UK recalls nuclear bomb plans
LONDON, England -- Britain's Ministry of Defence has recalled information on the make-up of an atomic bomb from the UK's Public Records Office.
On Monday the ministry confirmed to CNN it had made public information describing the making of a nuclear bomb in detail.
The plans give complete cross-sections, precise measurements and full details of materials used for all the components, including the plutonium core and the initiator that sets off the chain reaction causing the blast.
Conservative opposition defence spokesman Bernard Jenkin had attacked the move as "a monstrous free gift to terrorists" who he said could use the information to create a do-it-yourself atomic weapon.
The Public Records Office, where the public can view state documents after a statutory period of time, said on Tuesday that the ministry had removed the files on Monday to review their contents.

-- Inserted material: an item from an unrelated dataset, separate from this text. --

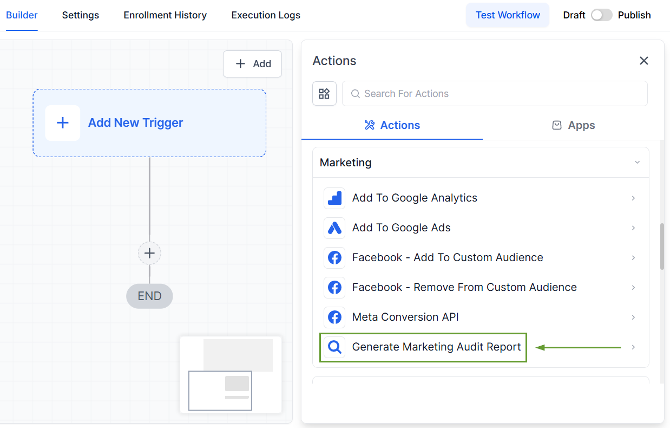Click the Actions panel scrollbar

tap(662, 247)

"We are very concerned as is the Ministry of Defence that there may be something inappropriate in the files," a spokeswoman told The Associated Press.
"The files have gone back to the ministry so that they can assess them," she added.

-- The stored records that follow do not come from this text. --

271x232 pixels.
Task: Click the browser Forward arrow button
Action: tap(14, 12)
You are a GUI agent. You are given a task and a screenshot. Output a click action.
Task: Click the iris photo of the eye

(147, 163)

The plans relate to Britain's first operational nuclear bomb, the 15 kilotonne Blue Danube, which was in service with the Royal Air Force's B-bomber fleet from 1953 to 1961.

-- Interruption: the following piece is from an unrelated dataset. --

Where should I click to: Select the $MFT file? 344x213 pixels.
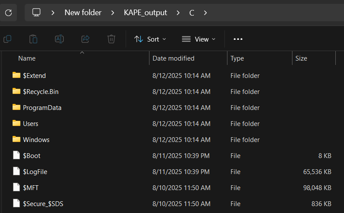(31, 187)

A Ministry of Defence spokesman confirmed to CNN that information relating to the Blue Danube bomb had been declassified seven years ago and put in the public domain at the records office.
A spokesman told AP the documents would be of limited use to "anybody with intent," given the age of the weapon and the fact
that it went out of use many years ago, but officials were reviewing the matter.
"We are reviewing whether in this case an appropriate balance was struck between openness and safeguards," he said.
Observers say it seems likely that the decision was taken in the light of the amount of detailed material on nuclear weapons already posted on the Internet, and the judgment that the information from 40 years ago posed no threat.
Making the bomb would require the possession of weapons-grade plutonium.
Last month researchers based at Stanford University in the United States said they had compiled a database of lost, stolen and misplaced nuclear material.
Their research showed that over the past 10 years, at least 88 pounds (40kg) of weapons-usable plutonium and uranium had been stolen from poorly protected facilities in the former Soviet Union. Most but not all of the material was eventually recovered.
Russia has said its nuclear inventory is fully accounted for.
Last month it was revealed that the U.S. had received an alert in October that terrorists were planning an attack using a smuggled Russian nuclear bomb. The plot was later deemed "not credible."